What the task requires:
Lines in the data below that contain the word "will" are to be copied.
*** Begin section ***
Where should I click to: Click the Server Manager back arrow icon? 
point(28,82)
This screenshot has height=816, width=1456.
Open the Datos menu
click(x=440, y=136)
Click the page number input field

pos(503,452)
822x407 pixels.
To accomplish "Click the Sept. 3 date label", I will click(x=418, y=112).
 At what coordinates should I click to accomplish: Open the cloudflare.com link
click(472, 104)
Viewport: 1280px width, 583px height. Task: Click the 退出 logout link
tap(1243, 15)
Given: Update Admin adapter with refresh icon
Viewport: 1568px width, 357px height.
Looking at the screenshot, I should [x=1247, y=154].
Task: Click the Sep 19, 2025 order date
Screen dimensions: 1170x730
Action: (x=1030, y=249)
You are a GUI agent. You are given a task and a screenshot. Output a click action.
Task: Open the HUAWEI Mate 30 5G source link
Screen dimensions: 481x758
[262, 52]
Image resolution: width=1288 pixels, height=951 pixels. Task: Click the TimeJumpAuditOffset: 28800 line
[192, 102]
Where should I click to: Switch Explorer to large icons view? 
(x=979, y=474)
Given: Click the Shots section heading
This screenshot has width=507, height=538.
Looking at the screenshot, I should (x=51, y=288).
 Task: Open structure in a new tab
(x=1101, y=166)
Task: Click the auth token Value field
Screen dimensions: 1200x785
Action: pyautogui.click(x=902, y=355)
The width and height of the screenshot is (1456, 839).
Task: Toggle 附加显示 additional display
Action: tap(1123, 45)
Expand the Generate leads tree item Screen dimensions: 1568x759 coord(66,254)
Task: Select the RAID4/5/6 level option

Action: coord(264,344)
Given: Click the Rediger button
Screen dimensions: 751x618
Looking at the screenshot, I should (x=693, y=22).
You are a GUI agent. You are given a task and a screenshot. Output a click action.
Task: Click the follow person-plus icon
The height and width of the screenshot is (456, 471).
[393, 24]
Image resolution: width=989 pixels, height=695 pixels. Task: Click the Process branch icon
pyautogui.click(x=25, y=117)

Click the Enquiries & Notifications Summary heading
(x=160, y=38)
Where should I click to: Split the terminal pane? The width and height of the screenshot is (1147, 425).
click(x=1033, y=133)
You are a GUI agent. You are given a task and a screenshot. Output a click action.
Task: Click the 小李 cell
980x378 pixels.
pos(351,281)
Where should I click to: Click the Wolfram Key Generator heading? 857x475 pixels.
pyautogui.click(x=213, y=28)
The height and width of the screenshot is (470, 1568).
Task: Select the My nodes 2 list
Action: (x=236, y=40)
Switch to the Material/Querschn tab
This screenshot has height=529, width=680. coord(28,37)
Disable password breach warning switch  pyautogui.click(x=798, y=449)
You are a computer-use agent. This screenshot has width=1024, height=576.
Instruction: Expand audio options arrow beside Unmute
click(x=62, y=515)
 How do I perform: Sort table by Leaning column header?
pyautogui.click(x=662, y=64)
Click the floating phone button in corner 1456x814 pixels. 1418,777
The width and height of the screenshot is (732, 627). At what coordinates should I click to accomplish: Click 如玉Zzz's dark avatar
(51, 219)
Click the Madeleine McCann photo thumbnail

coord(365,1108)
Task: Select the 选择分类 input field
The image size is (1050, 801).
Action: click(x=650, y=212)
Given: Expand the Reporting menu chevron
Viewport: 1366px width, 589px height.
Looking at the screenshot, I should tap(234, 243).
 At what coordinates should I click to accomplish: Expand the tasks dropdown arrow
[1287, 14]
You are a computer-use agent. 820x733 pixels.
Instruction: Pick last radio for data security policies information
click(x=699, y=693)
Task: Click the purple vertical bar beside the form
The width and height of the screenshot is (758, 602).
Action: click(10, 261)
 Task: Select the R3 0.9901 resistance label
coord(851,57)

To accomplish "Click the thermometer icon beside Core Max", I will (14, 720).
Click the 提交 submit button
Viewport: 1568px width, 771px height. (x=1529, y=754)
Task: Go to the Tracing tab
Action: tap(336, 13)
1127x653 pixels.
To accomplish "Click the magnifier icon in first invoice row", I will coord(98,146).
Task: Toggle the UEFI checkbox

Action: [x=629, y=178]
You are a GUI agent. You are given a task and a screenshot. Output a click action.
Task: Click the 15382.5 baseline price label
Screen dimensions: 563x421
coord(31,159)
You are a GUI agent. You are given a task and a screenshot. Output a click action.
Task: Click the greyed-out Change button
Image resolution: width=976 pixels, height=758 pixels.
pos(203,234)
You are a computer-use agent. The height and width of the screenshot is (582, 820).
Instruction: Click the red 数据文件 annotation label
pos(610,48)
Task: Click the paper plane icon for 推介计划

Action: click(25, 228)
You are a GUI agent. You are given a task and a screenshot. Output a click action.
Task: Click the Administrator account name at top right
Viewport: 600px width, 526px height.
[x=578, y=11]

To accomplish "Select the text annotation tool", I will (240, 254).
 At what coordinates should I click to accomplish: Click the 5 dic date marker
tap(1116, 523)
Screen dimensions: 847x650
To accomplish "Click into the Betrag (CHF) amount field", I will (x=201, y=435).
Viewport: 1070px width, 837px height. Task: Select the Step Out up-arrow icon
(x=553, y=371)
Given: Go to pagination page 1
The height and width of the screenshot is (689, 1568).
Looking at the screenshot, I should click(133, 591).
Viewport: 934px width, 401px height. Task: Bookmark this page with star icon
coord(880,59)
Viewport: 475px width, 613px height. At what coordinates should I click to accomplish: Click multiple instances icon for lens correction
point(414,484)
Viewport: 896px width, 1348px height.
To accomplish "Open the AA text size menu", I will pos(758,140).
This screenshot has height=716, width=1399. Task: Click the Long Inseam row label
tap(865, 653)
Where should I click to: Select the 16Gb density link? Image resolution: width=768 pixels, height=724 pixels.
*** End section ***
Reply to the exercise:
To accomplish "Click the Sept. 3 date label", I will click(x=418, y=112).
To accomplish "Click the thermometer icon beside Core Max", I will (14, 720).
To accomplish "Click the magnifier icon in first invoice row", I will coord(98,146).
To accomplish "Select the text annotation tool", I will (240, 254).
To accomplish "Click into the Betrag (CHF) amount field", I will (x=201, y=435).
To accomplish "Open the AA text size menu", I will pos(758,140).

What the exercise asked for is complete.